Subject to Market Risks: The sustainability of ULIP’s is based on performance of the funds it is invested in; hence the investment advice and strategy are very crucial.

Equally crucial is the monitoring of the performance to make necessary changes to the investment strategy according to the market volatility.

A ULIP with a weak investment strategy or ineffective management is susceptible to low or negative returns
and loss of capital.

A good financial adviser from a reputable advisory firm will be able to set up and manage a ULIP effectively.

Premium Holiday : After an initial period of 4-5
years, the insured can avail a premium holiday while being covered

High Scope of Mis-selling: Due to the overall lack of awareness or lack of involvement by the investors, ULIP’s are mis-sold largely.

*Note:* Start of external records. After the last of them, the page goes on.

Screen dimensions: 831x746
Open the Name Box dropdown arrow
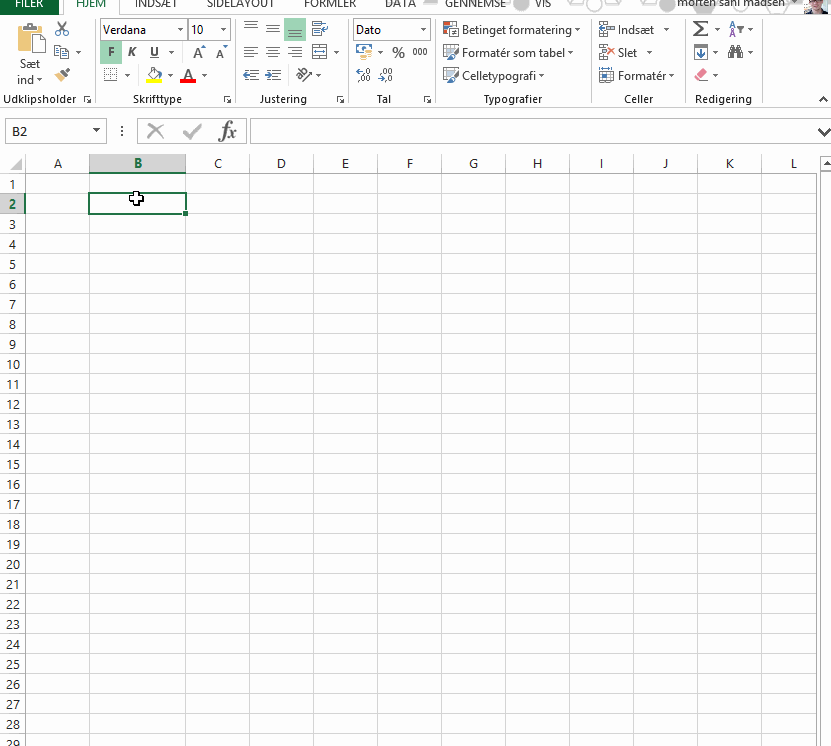pos(97,131)

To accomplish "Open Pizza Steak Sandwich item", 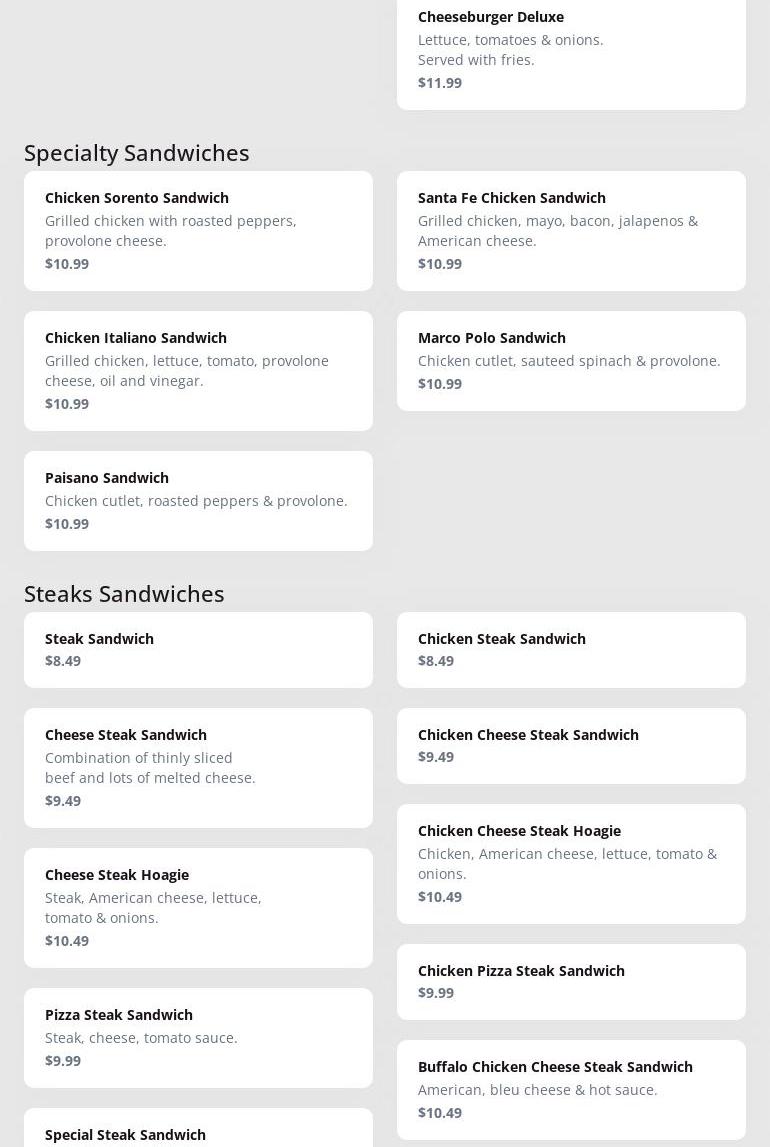I will coord(198,1038).
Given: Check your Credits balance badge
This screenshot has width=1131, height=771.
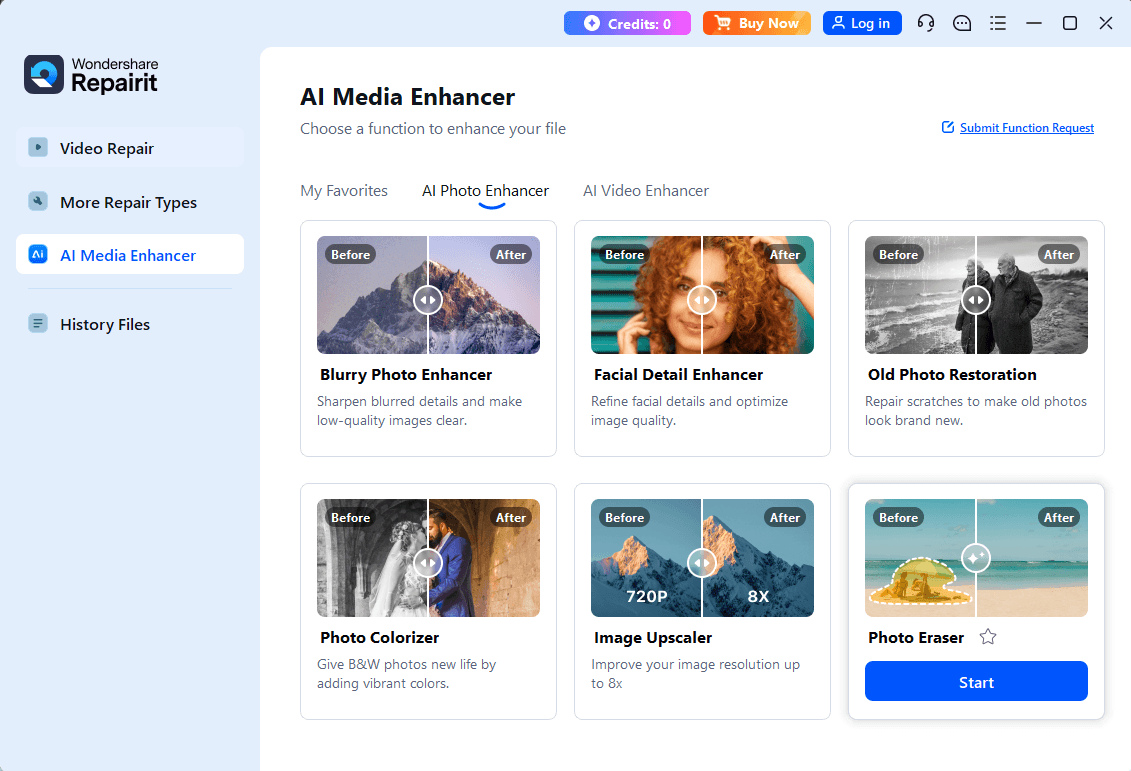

Liquidity: ULIPs offer the benefit of partial or full withdrawal; to cope with unforeseen circumstances, full surrender attracts surrender charges though

 

Young and Long: ULIPs are ideal for residents who are young, i.e. less than 40 years of age and for terms longer than 20 years. 

For residents above 40 if they are looking for longer cover term for protecting their business, or for any purpose ULIP’s will be a better option. For shorter terms they would be better off buying term insurance.